Worried about new signs the drug can cause fatal liver damage, Pfizer (NYSE:PFE) voluntarily pulled the plug on Friday on its blood-pressure drug Thelin.
Pfizer said it decided to halt the sale of the drug because a new potentially “life-threatening idiosyncratic risk of liver injury with Thelin has been observed.”
The world’s largest drug maker also said it is halting clinical studies of Thelin worldwide.
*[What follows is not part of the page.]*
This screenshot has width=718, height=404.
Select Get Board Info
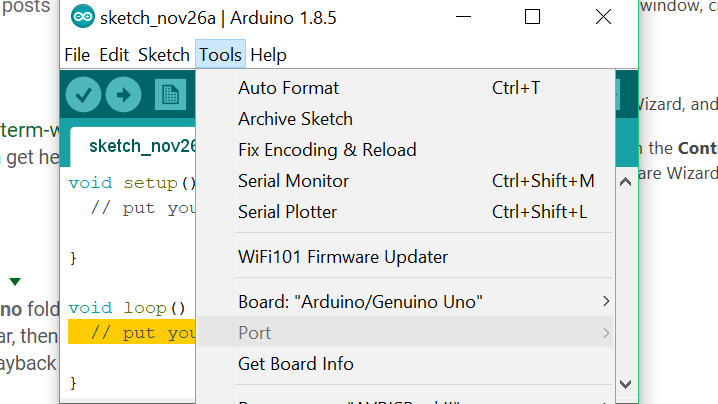pyautogui.click(x=296, y=364)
Thelin had already been approved for use in the European Union, Canada and Australia.
“Pfizer's priority is to ensure the safety and well-being of patients, and we are in the process of communicating all of this information to the appropriate medical professionals and regulatory authorities in all regions as quickly as possible," Cara Cassino, a vice president in Pfizer’s pulmonary vascular disease unit, said in a statement.
Pfizer said its decision was based on a review of emerging safety information from clinical trials and post-marketing reports. It concluded that, given available alternatives, the overall benefit of Thelin no longer outweighed the risks associated with it.
Pfizer said it is recommending “no new patients be prescribed” the drug and patients already taking it be “transitioned to appropriate alternate therapies as soon as safely possible.”
Pfizer said it remains committed to research in pulmonary vascular disease. Thelin competes with Tracleer, which is made by Swiss drug maker Actelion, a potential Pfizer takeover target.
Shareholders took the news in stride, sending Pfizer’s stock down just 0.5% to $16.68.
The move comes just weeks after Jeffrey Kindler surprised the drug industry by stepping down from his post as Pfizer CEO. He has been replaced by Ian Read.